ALAMO, Texas — Think of this as a flower shop without the usual panic around the holidays.
The U.S. Fish and Wildlife Service’s Native Plant Nursery here, tucked behind the shoulder of the levee bordering the Rio Grande, this year will produce 80,000 native herbaceous plants, shrubs and trees for restoration efforts on federal lands.
The Valley Morning Star reports those efforts amount to 300 acres which will be returned to pre-1900 Rio Grande Valley habitat, one suitable for birds, native mammals and, with a little luck, even the endangered ocelot.
“We do everything from the very start of seed collection, seed processing, filling the growing containers — what we call plant bands — filling them with soil mix, propagating the seeds and growing them out,” said Kim Wahl, a plant biologist for the USFWS. “We do that for 80,000 plants here.”
And that number isn’t nearly enough, leading the USFWS each year to contract with native plant growers for even more seedlings to ensure each restoration acre planted receives the right mix of species.
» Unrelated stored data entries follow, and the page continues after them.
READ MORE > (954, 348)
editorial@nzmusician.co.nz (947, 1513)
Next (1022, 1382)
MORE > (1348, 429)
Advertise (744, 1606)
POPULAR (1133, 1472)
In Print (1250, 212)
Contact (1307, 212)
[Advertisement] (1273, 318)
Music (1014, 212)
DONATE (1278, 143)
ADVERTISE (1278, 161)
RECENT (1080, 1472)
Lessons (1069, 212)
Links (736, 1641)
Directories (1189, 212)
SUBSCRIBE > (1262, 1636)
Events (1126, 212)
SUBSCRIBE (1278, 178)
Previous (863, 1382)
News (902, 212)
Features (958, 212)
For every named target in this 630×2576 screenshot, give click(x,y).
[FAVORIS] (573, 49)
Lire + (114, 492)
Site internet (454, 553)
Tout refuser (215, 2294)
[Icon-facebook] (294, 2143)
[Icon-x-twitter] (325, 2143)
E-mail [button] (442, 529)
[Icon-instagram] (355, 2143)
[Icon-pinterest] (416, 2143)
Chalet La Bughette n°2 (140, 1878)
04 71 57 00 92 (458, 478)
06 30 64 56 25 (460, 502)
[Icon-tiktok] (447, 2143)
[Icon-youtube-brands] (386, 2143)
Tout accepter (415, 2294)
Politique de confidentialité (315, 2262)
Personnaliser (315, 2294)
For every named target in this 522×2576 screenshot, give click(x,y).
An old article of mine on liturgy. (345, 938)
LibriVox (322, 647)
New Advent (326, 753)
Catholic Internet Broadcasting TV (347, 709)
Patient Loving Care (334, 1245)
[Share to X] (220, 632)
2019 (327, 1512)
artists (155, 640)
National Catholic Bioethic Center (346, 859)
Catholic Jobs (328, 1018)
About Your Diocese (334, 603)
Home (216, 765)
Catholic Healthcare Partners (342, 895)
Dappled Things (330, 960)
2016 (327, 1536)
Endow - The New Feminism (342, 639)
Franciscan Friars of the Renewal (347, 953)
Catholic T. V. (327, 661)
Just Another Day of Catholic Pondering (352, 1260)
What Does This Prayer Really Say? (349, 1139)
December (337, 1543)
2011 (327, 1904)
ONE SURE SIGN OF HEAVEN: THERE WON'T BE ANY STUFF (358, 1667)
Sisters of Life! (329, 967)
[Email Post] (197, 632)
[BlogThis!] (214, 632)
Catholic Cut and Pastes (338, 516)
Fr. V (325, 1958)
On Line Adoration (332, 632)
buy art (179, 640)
“We grow certain species here, another nursery will grow a certain species, and each one brings them back here and then we get those site-specific mixes ready to go out,” Wahl said.
As you might expect, the native plant nursery here makes an effort to propagate the most difficult native species, like colima, also known as the lime prickly ash, or the heavily thorned lotebush.
This is how they do it.
You may have heard about the Svalbard International Seed Vault in Norway on a remote Arctic peninsula. A repository there called “Noah’s ark” will hold as many as 3 million crucial seeds deposited in anticipation of a global catastrophe.
They do the same thing here at the Native Plant Nursery south of Alamo, just not for a zombie apocalypse.
Seeds here are collected and stored in a climate-controlled room in anticipation of a poor production year here in the Valley, one of those seasons of too much dry or, more of a rarity, too much wet.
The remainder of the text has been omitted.